The Fed cut interest rates to zero last year and began purchasing $80 billion a month in Treasury securities and $40 billion in mortgage securities to provide added stimulus. Officials in December said they would want to see “substantial further progress” since then toward meeting their goals of inflation that averages 2% over time and labor market conditions consistent with full employment.

Core prices, which exclude volatile food and energy costs, rose 3.6% in July from a year earlier, according to the Fed’s preferred gauge, the personal-consumption expenditures price index. That was the highest rate in 30 years. Rising prices this spring and summer have largely reflected disrupted supply chains, temporary shortages and a rebound in travel.

Many officials, including Fed Chairman Jerome Powell, said they judged at the July meeting that the Fed had met the threshold for their inflation objective, but they were waiting to see more progress on hiring.

They had hoped they would be getting a clearer read on the labor market by the end of the summer, as more schools reopened with in-person learning and as enhanced unemployment benefits expire next week.

Instead, the surge of infections and hospitalizations, particularly in states with lower vaccinations rates, has created a new headwind for service-sector industries that rely on human contact and businesses that cater to office workers and corporate events.

Mr. Powell has spoken optimistically in recent weeks about the labor market’s prospects, pointing to job openings and resignations that are at record highs.

“With vaccinations rising, schools reopening, and enhanced unemployment benefits ending, some factors that may be holding back job seekers are likely fading,” Mr. Powell said last week. While he acknowledged the short-term risk posed by Delta, he concluded, “the prospects are good for continued progress toward maximum employment.”

A classroom in New Orleans last month. Many schools are reopening with in-person learning.

Photo: kathleen flynn/Reuters

Mr. Powell gave little indication that the central bank was preparing to reduce asset buying after the September meeting but indicated a reduction was likely this year.

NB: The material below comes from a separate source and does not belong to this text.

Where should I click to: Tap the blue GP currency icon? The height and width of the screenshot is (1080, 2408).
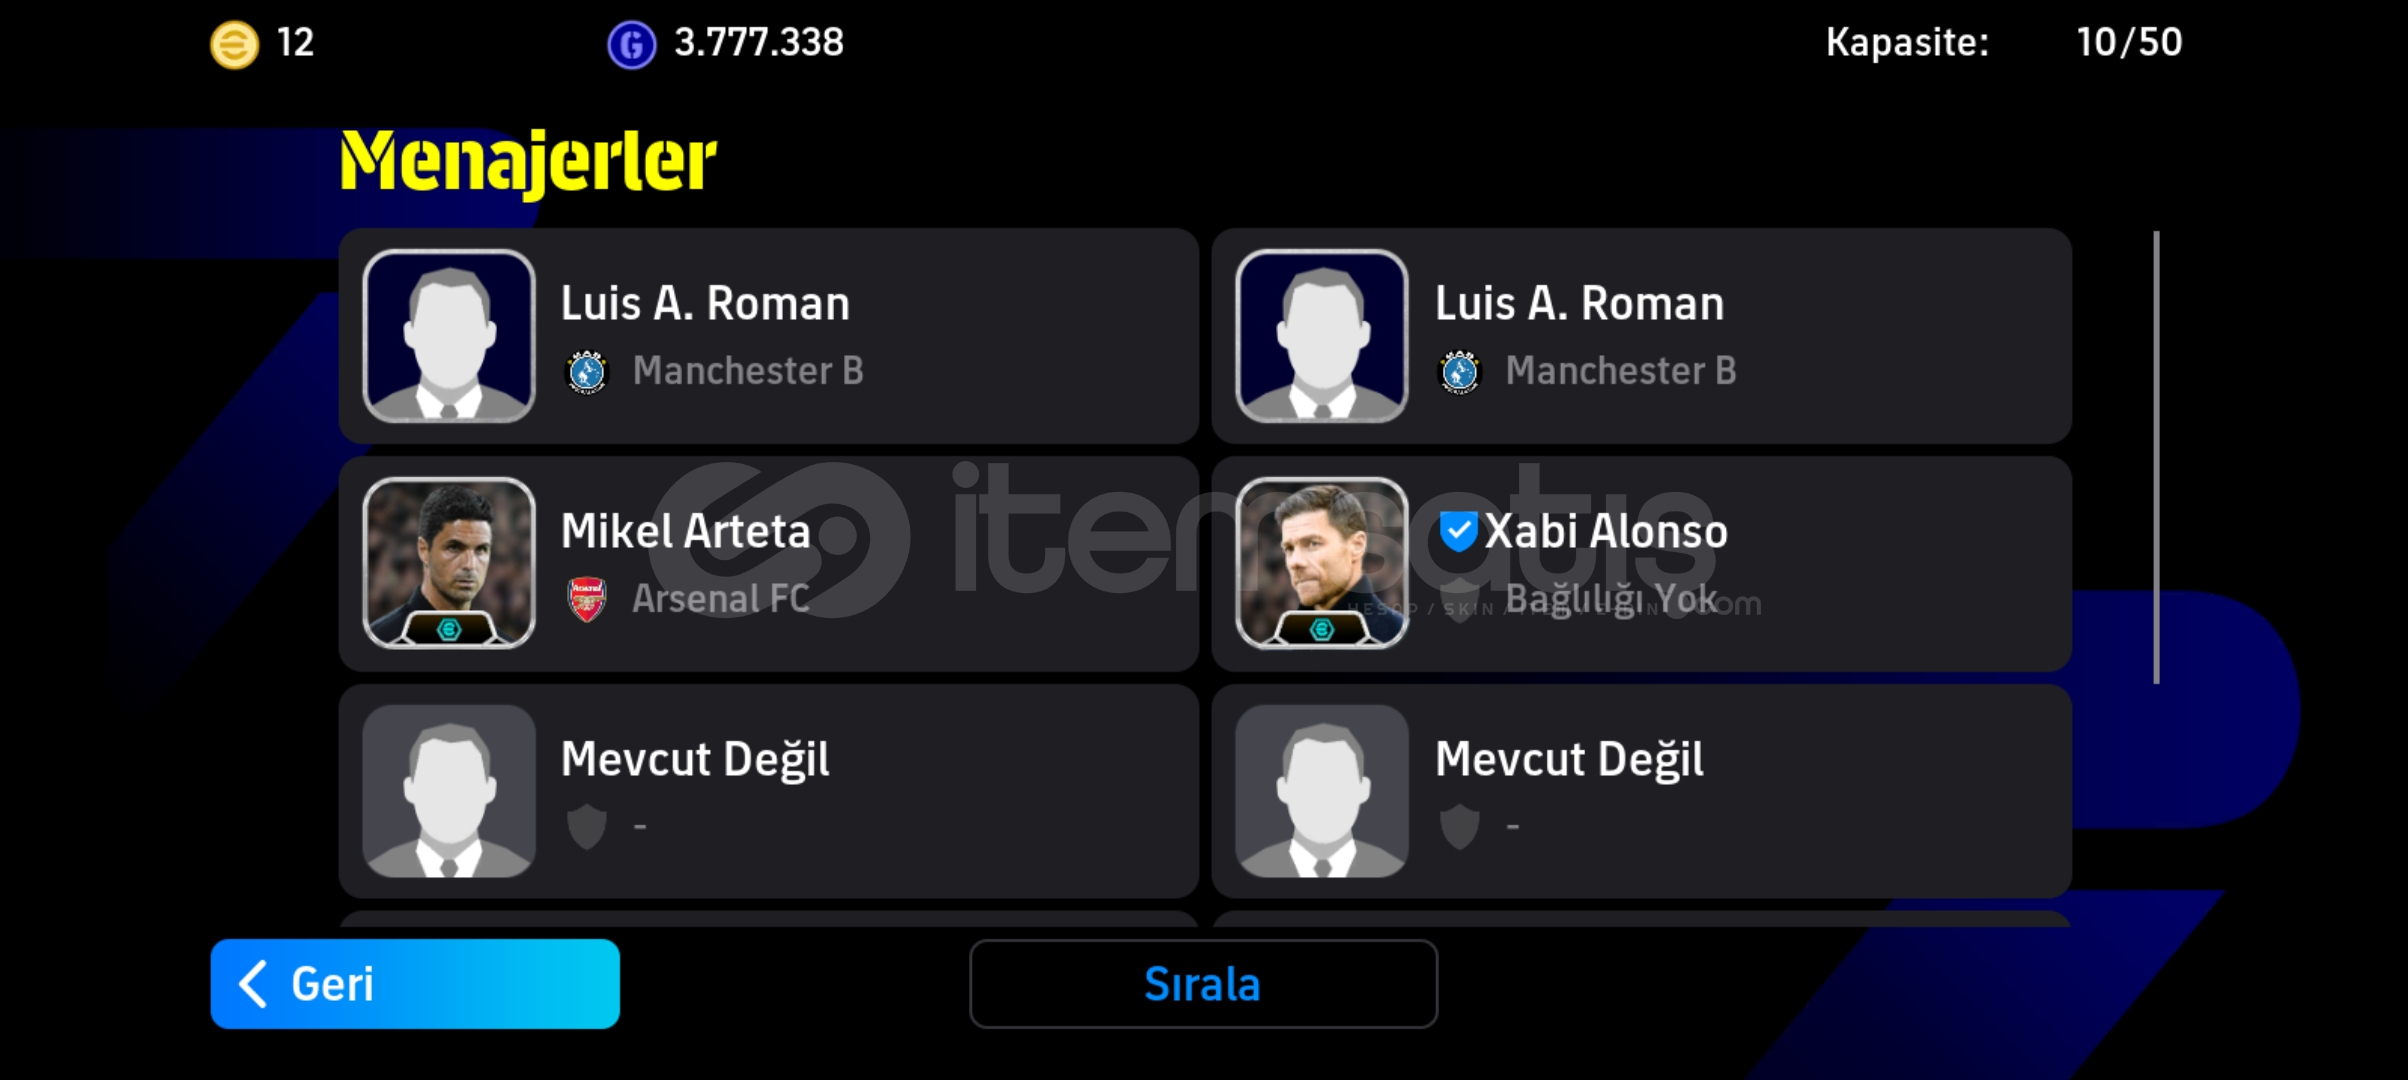(632, 45)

After the Fed began discussing plans to reduce asset purchases at its meetings in June and July, Mr. Powell said the Fed would provide “advance notice” of any taper. Officials could discuss at their Sept. 21-22 meeting whether to provide such a stronger signal around their intentions.

Some officials argued last month that the Fed would be in a position to not only announce the asset-purchase taper at that meeting but also to start reducing purchases immediately after. Some of those officials, however, said that policy case rested on the economy adding nearly as many jobs as the 1.05 million increase in July.

Other officials have said that they wanted to see more hiring data before concluding that the economy had met the “further substantial progress” benchmark they laid out last year. The Fed will see one more monthly employment report before its Nov. 2-3 meeting, and an additional two more hiring reports by the time of its Dec. 14-15 meeting.

Waiting to taper until November or December also should give the Fed enough time to see how the White House and Congress resolve a coming standoff over how and when to raise the federal borrowing limit.